# Gestellte Aufgabe 1:
Übernehmen Sie aus dem Auszug über Otto Priebe alles von „Seine künstlerische Ausbildung“ bis hinunter zu „Kunstvereins von Stolp.“ buchstabengetreu.
# Gestellte Aufgabe 2:
Welche Städte werden im Auszug über Otto Priebe genannt? Führen Sie alle auf.

Seine künstlerische Ausbildung erhielt er im München nach der Jahrhundertwende. Kunstreisen hatten ihn nach Frankreich und Italien geführt. Als der Erste Weltkrieg kam, ist Otto Priebe - wie die meisten Männer seiner Generation - Soldat geworden. Als solcher kämpfte er an der Westfront. Bis zum Ende des Zweiten Weltkrieges hat es Zeichnungen gegeben, die er während des Ersten Weltkrieges im Schützengraben anfertigte. Auch die Kathedrale in Reims soll er dabei gezeichnet haben. Seit 1945 sind diese Zeichnungen verschollen. Ein damals entstandenes Portrait eines Regimentskameraden ist immerhin inzwischen aufgetaucht (Stolp.de).

Abb. 7: Fischerboote - Otto Priebe

Als freischaffender Künstler kam Otto Priebe 1919 zurück nach Stolp in Pommern, seine Heimat, wo er sicherlich auch eine weitreichende Verwandtschaft besaß.  Otto Priebe wurde Mitglied des Städtischen Kunstvereins von Stolp.

# Auszüge aus Einträgen:

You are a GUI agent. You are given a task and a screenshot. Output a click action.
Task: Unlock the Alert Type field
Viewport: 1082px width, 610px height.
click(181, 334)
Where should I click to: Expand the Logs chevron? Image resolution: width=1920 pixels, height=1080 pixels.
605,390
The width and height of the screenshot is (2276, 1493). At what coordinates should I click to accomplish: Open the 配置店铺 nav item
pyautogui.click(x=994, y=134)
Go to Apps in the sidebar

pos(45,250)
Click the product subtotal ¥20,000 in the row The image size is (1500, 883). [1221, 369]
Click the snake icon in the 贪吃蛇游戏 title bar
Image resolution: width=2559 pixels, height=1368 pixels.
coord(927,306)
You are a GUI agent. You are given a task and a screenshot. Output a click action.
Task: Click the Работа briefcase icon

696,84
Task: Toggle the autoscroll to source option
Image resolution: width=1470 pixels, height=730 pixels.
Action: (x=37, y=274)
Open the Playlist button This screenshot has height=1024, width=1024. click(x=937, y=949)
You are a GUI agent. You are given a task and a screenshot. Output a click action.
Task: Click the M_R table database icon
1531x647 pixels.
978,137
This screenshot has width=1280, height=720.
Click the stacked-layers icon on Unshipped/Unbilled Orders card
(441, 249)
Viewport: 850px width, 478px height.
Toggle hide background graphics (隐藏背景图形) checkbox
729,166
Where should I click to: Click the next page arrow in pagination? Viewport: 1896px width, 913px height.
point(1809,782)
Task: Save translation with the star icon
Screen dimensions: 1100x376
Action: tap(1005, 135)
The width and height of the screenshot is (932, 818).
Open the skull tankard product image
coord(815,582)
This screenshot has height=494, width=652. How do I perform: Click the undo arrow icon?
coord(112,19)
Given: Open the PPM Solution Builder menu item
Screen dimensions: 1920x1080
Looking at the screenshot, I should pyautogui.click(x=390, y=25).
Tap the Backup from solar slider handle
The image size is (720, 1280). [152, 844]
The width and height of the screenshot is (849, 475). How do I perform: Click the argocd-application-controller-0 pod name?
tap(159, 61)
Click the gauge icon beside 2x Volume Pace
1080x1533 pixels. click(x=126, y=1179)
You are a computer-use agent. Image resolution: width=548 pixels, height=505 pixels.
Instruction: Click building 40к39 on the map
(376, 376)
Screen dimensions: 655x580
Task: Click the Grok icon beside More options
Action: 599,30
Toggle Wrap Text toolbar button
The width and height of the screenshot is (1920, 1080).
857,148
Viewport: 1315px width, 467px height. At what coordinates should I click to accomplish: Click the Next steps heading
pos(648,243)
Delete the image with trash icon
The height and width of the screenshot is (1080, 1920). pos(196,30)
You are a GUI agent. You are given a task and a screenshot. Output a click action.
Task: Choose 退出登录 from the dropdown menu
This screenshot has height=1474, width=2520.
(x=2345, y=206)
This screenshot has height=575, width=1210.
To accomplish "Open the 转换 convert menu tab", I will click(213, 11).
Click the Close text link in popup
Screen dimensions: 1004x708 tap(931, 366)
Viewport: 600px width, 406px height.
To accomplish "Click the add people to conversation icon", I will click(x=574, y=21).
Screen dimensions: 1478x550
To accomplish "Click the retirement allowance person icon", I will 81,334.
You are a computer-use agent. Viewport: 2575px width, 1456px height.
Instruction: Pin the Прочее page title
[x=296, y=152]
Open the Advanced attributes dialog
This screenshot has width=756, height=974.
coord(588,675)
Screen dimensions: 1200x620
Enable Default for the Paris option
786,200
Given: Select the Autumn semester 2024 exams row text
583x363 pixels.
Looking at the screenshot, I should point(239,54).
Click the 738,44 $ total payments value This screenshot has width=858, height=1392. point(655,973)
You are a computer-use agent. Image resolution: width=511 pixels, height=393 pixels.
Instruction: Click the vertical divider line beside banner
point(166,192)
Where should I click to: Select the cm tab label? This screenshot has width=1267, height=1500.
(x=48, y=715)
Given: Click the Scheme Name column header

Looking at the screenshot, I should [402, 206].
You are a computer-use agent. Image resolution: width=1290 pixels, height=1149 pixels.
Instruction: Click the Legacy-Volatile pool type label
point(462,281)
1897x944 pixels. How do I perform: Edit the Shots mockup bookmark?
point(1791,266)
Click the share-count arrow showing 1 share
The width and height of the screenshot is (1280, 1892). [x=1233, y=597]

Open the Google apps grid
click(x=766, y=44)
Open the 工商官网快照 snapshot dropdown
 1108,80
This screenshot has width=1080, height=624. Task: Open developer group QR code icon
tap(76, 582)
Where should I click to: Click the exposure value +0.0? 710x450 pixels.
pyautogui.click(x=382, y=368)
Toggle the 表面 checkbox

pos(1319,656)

# Endgültige Antwort 1:
Seine künstlerische Ausbildung erhielt er im München nach der Jahrhundertwende. Kunstreisen hatten ihn nach Frankreich und Italien geführt. Als der Erste Weltkrieg kam, ist Otto Priebe - wie die meisten Männer seiner Generation - Soldat geworden. Als solcher kämpfte er an der Westfront. Bis zum Ende des Zweiten Weltkrieges hat es Zeichnungen gegeben, die er während des Ersten Weltkrieges im Schützengraben anfertigte. Auch die Kathedrale in Reims soll er dabei gezeichnet haben. Seit 1945 sind diese Zeichnungen verschollen. Ein damals entstandenes Portrait eines Regimentskameraden ist immerhin inzwischen aufgetaucht (Stolp.de).

Abb. 7: Fischerboote - Otto Priebe

Als freischaffender Künstler kam Otto Priebe 1919 zurück nach Stolp in Pommern, seine Heimat, wo er sicherlich auch eine weitreichende Verwandtschaft besaß.  Otto Priebe wurde Mitglied des Städtischen Kunstvereins von Stolp.

# Endgültige Antwort 2:
München, Reims, Stolp